I don't think that would cause any problems at all. I've heard it is good for the coat.


----------



## peeps (Sep 12, 2007)

You can also cook the egg from what I understand if you want to.


----------



## Cam's Mom (Apr 13, 2007)

I feed raw, and raw egg is the only food any of my dogs have had an issue(runny smelly stool) with. I cook them, and include the shell. If you have your own eggs, or very fresh from a friend might be OK raw.


----------



## Abbydabbydo (Jan 31, 2007)

I put a raw egg on the pups food once. Finn gobbled it up with a smile but Abby looked at me, like you gotta be kidding, I'm not eating this.
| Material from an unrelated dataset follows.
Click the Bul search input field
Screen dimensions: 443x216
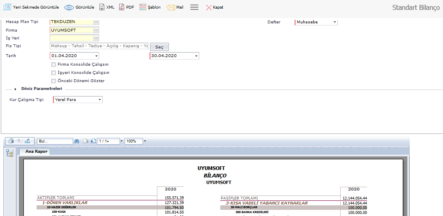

I had to take it off, she was totally grossed out .


----------



## MyBentley (May 5, 2009)

I've read in a number of places that raw egg white can be a problem for dogs, but I can't remember the scientific bases for the comment. Lightly scrambling the egg with a little water is something I do for my dogs once a week.


----------



## Bock (Jun 23, 2008)

Although I haven't proved it I have also read the egg white can possibly be a problem. I just boil about 5 eggs at a time and give them out every so often with dinner. I crack them up just a bit so Tysen won't swallow them whole.


----------



## Golden101 (Mar 29, 2008)

boji4us said:


> Tesa is 9. Is it ok to put a raw egg in with her dry food from time to time?


It is fine to give a raw egg once a week. I have also read about the egg white being a problem. The common response is that the whites have an enzyme that interfered with the absorption of biotin. However, this is not a problem for those of us who only feed a raw egg once a week or so.


----------